Lilly Drug Investigated After US and German Deaths; Teva cleared in France
The deaths occurred three to four days after a patient in the US and one in Germany – the FDA told this publication - took the drug which is past the 3-hour post-injection monitoring period required with the drug.
However, high levels of olanzapine were found in the blood of both patients and thus both the US Food and Drug Administration (FDA) and Eli Lilly are investigating whether the deaths are related and, if so, due to a manufacturing error.
Lilly spokesman Morry Smulevitz told in-Pharmatechnologist.com the drug is “manufactured at Lilly facilities located in Indianapolis, Indiana, USA, and Kinsale, Ireland, and at a contract manufacturer in Spokane, Washington.”
According to labeling information from website Dailymed, the contract manufacturing organization is Jubilant HollisterStier. Smulevitz added that all the facilities “are routinely inspected by regulatory agencies” and “subject to periodic internal quality audits” to ensure all operations performed are in compliance with current Good Manufacturing Practices (GMP).

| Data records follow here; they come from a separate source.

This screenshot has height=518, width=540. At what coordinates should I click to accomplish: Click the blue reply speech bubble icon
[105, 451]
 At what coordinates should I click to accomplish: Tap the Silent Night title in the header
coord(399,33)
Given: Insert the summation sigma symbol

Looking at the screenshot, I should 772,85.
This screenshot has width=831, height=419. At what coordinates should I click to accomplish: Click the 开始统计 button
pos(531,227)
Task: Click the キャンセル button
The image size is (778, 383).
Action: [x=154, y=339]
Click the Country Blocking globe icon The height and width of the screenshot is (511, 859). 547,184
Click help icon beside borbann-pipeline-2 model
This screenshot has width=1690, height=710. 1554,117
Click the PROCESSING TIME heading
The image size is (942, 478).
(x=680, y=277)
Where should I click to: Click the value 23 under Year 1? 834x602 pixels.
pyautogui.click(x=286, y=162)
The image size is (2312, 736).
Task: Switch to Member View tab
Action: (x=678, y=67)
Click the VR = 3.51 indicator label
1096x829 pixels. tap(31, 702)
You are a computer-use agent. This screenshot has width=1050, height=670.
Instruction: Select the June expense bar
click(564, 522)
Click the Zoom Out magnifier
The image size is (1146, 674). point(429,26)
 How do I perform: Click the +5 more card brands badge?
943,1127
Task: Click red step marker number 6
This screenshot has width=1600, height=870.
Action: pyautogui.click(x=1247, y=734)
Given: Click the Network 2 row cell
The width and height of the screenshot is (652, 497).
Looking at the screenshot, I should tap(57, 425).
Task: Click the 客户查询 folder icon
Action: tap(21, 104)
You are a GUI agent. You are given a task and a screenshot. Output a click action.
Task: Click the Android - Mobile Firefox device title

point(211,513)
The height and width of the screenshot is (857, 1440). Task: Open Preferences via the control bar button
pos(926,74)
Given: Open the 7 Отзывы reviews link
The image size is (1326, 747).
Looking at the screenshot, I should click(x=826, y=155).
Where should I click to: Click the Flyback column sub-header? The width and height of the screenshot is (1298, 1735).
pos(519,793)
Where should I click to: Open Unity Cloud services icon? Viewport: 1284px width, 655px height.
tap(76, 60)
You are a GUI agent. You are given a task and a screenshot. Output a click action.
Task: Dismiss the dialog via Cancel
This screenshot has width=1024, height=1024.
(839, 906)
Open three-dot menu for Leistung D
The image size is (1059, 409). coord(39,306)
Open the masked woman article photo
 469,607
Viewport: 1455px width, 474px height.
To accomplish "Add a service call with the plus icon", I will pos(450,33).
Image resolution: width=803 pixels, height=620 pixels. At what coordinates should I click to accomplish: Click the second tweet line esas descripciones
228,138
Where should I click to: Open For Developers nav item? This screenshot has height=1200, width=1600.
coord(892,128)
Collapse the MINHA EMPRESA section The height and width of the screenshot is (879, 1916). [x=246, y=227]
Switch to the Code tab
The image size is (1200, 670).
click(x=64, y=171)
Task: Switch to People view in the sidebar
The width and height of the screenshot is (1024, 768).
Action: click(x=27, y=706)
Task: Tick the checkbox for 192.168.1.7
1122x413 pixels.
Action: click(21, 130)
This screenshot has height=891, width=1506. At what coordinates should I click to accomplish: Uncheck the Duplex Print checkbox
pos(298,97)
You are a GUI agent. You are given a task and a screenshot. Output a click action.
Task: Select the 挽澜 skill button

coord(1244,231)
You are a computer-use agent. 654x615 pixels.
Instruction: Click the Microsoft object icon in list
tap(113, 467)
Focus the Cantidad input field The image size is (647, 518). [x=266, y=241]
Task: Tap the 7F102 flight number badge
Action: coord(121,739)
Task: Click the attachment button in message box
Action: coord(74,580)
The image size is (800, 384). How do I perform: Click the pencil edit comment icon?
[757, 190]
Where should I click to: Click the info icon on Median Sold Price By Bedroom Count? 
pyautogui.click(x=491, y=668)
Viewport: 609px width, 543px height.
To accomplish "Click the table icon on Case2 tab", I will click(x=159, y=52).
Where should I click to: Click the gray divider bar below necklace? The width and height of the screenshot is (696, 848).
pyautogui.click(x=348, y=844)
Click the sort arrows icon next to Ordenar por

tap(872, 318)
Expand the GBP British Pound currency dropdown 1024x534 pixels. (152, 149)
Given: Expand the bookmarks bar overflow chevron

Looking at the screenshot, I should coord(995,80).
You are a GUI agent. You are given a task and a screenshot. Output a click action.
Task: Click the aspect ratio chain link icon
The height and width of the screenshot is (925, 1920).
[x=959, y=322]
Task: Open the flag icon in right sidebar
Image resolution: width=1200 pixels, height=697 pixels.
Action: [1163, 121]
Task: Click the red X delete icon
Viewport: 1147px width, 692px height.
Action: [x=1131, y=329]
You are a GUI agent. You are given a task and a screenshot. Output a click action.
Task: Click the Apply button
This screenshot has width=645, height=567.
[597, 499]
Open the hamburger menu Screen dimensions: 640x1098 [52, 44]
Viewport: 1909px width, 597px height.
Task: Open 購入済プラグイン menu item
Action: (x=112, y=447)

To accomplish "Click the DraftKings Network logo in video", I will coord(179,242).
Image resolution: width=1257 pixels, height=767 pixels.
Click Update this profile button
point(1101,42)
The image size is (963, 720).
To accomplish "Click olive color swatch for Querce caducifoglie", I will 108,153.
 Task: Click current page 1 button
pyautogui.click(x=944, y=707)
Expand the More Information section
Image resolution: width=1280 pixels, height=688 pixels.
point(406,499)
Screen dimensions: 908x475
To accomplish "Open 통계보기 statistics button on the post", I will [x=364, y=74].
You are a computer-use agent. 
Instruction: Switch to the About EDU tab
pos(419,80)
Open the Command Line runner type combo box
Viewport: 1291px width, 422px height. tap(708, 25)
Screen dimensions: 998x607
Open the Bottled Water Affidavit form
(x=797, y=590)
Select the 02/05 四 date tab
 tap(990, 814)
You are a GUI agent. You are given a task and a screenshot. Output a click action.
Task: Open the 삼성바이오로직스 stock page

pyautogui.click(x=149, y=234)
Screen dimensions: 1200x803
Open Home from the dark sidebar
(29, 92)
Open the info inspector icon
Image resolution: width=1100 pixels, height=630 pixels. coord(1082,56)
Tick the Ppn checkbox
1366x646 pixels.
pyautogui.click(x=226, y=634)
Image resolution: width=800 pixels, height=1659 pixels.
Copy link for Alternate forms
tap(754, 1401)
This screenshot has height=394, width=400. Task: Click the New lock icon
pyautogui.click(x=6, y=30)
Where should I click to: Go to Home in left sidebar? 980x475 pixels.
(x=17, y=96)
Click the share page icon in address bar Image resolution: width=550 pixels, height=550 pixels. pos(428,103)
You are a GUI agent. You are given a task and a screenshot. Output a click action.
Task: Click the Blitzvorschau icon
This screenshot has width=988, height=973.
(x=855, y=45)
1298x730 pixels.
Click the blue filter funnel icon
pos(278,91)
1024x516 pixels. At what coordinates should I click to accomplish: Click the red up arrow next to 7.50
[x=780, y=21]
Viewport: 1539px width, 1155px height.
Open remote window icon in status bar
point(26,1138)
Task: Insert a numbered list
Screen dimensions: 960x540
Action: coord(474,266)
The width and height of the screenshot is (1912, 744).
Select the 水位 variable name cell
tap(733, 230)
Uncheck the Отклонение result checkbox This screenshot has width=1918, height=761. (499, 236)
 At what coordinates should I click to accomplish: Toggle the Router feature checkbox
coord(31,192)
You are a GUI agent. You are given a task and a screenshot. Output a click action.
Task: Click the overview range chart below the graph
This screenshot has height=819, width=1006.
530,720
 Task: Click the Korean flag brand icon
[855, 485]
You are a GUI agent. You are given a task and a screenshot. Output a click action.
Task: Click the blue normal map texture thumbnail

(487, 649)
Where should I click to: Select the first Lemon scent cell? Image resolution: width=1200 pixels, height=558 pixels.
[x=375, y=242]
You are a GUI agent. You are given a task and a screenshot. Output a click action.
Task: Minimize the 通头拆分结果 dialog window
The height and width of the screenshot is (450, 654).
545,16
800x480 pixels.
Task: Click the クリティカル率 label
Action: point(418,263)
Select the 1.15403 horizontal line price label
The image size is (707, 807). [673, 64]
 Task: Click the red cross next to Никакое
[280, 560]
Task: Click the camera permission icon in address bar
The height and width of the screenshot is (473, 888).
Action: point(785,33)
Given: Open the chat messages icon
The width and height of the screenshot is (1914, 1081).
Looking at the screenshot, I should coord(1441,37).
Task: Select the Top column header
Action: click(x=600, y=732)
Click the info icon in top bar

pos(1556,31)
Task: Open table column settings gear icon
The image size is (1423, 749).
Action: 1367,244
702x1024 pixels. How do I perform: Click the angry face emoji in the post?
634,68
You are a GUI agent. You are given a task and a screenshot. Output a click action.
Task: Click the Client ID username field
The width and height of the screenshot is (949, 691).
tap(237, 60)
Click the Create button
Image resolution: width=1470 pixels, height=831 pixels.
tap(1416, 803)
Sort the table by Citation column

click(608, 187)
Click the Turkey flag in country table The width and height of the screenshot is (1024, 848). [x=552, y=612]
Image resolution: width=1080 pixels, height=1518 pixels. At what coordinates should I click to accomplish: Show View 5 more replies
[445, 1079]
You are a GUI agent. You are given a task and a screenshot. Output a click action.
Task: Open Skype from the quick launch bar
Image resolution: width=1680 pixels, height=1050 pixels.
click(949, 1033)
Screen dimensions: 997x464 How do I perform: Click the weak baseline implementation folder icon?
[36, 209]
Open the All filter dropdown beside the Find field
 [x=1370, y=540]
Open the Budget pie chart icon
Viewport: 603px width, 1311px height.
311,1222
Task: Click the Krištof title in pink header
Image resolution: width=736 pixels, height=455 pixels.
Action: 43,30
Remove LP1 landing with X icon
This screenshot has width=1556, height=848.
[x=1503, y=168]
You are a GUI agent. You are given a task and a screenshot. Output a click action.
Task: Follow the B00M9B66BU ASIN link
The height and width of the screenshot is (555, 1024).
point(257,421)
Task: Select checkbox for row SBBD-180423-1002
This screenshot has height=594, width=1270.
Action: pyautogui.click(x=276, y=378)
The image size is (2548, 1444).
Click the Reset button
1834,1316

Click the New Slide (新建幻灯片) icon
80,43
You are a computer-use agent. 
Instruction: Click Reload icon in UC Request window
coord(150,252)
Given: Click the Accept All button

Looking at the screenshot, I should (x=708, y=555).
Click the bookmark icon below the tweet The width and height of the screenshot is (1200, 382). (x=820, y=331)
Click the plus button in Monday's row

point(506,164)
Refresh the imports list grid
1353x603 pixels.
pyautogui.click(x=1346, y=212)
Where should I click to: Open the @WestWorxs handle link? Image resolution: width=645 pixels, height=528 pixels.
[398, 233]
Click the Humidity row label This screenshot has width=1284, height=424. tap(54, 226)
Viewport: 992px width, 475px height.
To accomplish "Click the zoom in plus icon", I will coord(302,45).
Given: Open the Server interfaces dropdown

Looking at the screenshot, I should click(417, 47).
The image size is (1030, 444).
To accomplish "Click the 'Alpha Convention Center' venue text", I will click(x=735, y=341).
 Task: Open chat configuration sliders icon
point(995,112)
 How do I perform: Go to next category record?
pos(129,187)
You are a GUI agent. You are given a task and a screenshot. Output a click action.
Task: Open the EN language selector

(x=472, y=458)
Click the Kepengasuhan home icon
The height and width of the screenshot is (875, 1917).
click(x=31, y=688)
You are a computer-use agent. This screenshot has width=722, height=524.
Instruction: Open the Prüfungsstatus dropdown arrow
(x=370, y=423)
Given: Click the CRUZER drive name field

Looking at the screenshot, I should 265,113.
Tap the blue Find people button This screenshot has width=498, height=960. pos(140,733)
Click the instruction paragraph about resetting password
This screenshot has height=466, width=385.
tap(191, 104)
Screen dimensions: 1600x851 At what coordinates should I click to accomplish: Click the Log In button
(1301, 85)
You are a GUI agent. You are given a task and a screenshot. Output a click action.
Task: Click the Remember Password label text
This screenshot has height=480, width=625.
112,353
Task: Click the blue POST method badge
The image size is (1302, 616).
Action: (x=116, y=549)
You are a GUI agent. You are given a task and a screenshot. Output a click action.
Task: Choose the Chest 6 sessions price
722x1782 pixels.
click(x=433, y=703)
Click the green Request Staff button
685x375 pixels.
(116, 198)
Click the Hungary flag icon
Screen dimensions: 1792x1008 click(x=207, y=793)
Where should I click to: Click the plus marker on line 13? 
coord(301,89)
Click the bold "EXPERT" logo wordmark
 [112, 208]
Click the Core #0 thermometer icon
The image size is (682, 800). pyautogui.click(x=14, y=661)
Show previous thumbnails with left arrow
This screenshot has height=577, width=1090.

As such, Lilly – who upon learning of the two deaths reported them to the FDA – is “unable to conclude whether the two deaths were related to administration of Zyprexa Relprevv” and is continuing its investigation.
FDA spokesman Stephen King confirmed that investigations were “still ongoing” yet could not divulge any further information – other than the geographic anomalies of patient location – “in order to preserve the integrity” of the case.
Since being published, Lilly has contacted in-Pharmatechnologist.com to clarify that contract manufacturer Jubilant HollisterStier is responsible only for the vehicle, not the active pharmaceutical content of Zyprexa Relprevv.
Teva Cleared Over French Deaths
In other news, the French National Agency for the Safety of Medicines and Health (ANSM) has cleared Teva Pharmaceuticals after several deaths in France were linked to a mix-up in packaging.
The Israel-headquartered firm was ordered to stop selling heart disease drug Furosemide when sleeping drug Zopliclone was found in its place within packets, earlier this month.
Following an investigation earlier this month, the French regulatory body asked Teva to initiate a systematic verification and, last week, 2374 boxes containing over 70,000 pills were examined.
Findings at Teva’s Sens, Burgundy plant did not, according to the ANSM statement, find “fault in the organization, practices or equipment capable of leading health authorities to stop the activity of the site.”